Enquanto a retomada não acontece, a fila de pessoas à espera de uma cirurgia eletiva só aumenta – elas ficaram suspensas por boa parte da pandemia. São dez mil pacientes a mais que a fila registrada em novembro do ano passado, com residentes da capital e de mais de 500 municípios pactuados que estão cadastrados na Central de Internação da Secretaria Municipal de Saúde.
“Vou correr até o posto, até porque também estou na fila da ressonância magnética. Agora, estou com esperança de ficar sem dor”, diz Lucinéia, que foi diagnosticada com prolapso uterino com cistocele e está sem trabalhar há quatro anos por causa da doença.
RETOMADA SERÁ GRADUAL
De acordo com a PBH, a retomada das cirurgias tem início ainda nesta semana, de forma gradual. Para que não faltem medicamentos, os hospitais devem fazer monitoramento detalhado dos estoques dos fármacos utilizados nos procedimentos de ventilação mecânica e sedação.
A Santa Casa de Belo Horizonte, maior hospital de Minas, está organizando a fila das eletivas, para priorizar os casos considerados de maior gravidade e complexidade. “Temos algumas limitações, especialmente sobre o suprimento de medicamentos, como relaxantes musculares e analgésicos. Fizemos uma importação grande e acredito que vamos tocar as cirurgias assim que isso for regularizado”, afirma Guilherme Riccio, diretor de Assistência à Saúde da Santa Casa.
Ele explica que há uma grande fila de pacientes à espera de uma cirurgia agendada, mas o sistema de saúde não teve escolha. Foi preciso interrompê-las devido ao enorme número de pessoas internadas por causa da pandemia. “A Santa Casa se tornou referência no atendimento de pessoas com Covid, e o bloco cirúrgico durante um tempo teve de ser usado para o tratamento intensivo de Covid e isso foi muito importante para o enfrentamento da pandemia em BH”.
Aos poucos, com a queda dos índices da doença na capital, os leitos de Covid estão sendo desativados na Santa Casa – entre eles, 20 leitos do bloco cirúrgico.
A Secretaria Municipal de Saúde informa que desde novembro do ano passado, seguindo recomendação do Ministério da Saúde, suspendeu as cirurgias eletivas no SUS-BH por causa da pandemia.

**Informações fornecidas:**
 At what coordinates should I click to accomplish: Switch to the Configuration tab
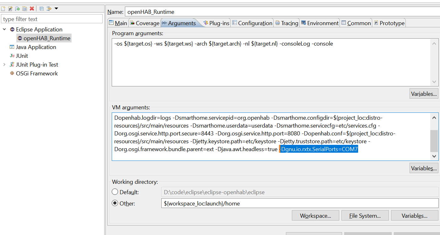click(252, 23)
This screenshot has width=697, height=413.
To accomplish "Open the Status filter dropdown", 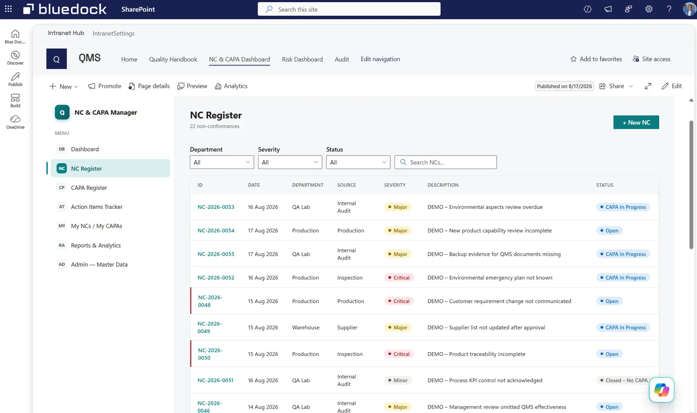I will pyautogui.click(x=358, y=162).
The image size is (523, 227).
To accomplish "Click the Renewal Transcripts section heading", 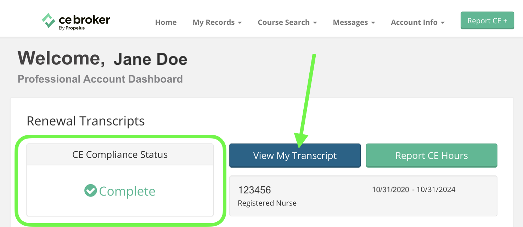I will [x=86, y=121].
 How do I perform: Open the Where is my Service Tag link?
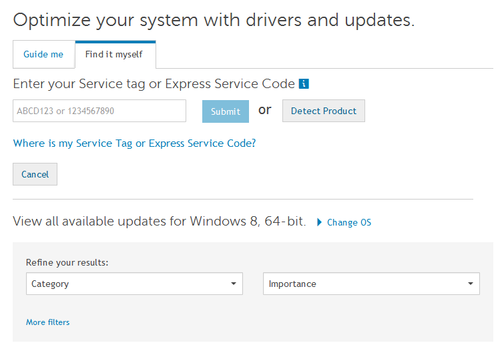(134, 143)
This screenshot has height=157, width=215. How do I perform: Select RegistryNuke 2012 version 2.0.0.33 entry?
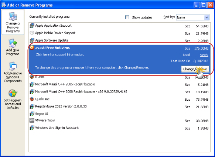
==
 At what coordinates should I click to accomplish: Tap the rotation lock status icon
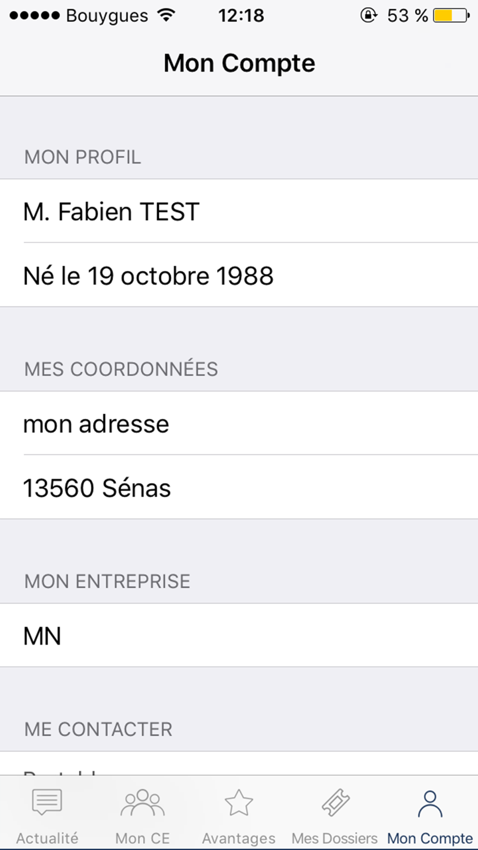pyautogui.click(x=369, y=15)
...
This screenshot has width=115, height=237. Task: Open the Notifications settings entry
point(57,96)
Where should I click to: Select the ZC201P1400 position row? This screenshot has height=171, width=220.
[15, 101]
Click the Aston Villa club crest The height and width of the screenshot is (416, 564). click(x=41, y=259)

**Requisitos do exercício:**
[A] Por favor, repita do texto sobre as cirurgias eletivas o trecho que começa nas palavras "RETOMADA SERÁ GRADUAL" e termina depois das palavras "da Santa Casa.".
[B] Segundo o texto sobre as cirurgias eletivas, quantos leitos do bloco cirúrgico estão sendo desativados na Santa Casa?
[C] Dê continuidade ao texto sobre as cirurgias eletivas a partir do ponto em que ele termina.
Os dados vêm de outra fonte, sem relação com o texto sobre as cirurgias eletivas.

**Respostas por tarefa:**
[A]
RETOMADA SERÁ GRADUAL
De acordo com a PBH, a retomada das cirurgias tem início ainda nesta semana, de forma gradual. Para que não faltem medicamentos, os hospitais devem fazer monitoramento detalhado dos estoques dos fármacos utilizados nos procedimentos de ventilação mecânica e sedação.
A Santa Casa de Belo Horizonte, maior hospital de Minas, está organizando a fila das eletivas, para priorizar os casos considerados de maior gravidade e complexidade. “Temos algumas limitações, especialmente sobre o suprimento de medicamentos, como relaxantes musculares e analgésicos. Fizemos uma importação grande e acredito que vamos tocar as cirurgias assim que isso for regularizado”, afirma Guilherme Riccio, diretor de Assistência à Saúde da Santa Casa.

[B] 20 leitos.

[C]
Devido ao aumento da taxa de ocupação de leitos de UTI, desde o dia 12 de março, a prefeitura reforçou esta suspensão, determinando ainda que serviços privados procedessem da mesma forma, seja para procedimentos de médio ou de grande porte, até a melhoria dos indicadores assistenciais.
À ESPERA DO TELEFONEMA
A jornalista Lúcia Santos, 42, espera ansiosamente por uma ligação de uma Unidade de Referência Secundária (URS) para agendar uma cirurgia eletiva. Ela está entre milhares de pessoas que entraram na fila por um procedimento cirúrgico no primeiro semestre de 2021, em um hospital da capital.
Em novembro, após uma forte crise de dor na coluna e no nervo ciático, ela teve de lidar com uma perda na mobilidade na perna esquerda.
O comprometimento motor levou a outro problema: a incapacidade de fazer a dorsiflexão do pé, também conhecido como pé caído. A jornalista agora precisa de uma intervenção cirúrgica no tendão para recuperar o movimento.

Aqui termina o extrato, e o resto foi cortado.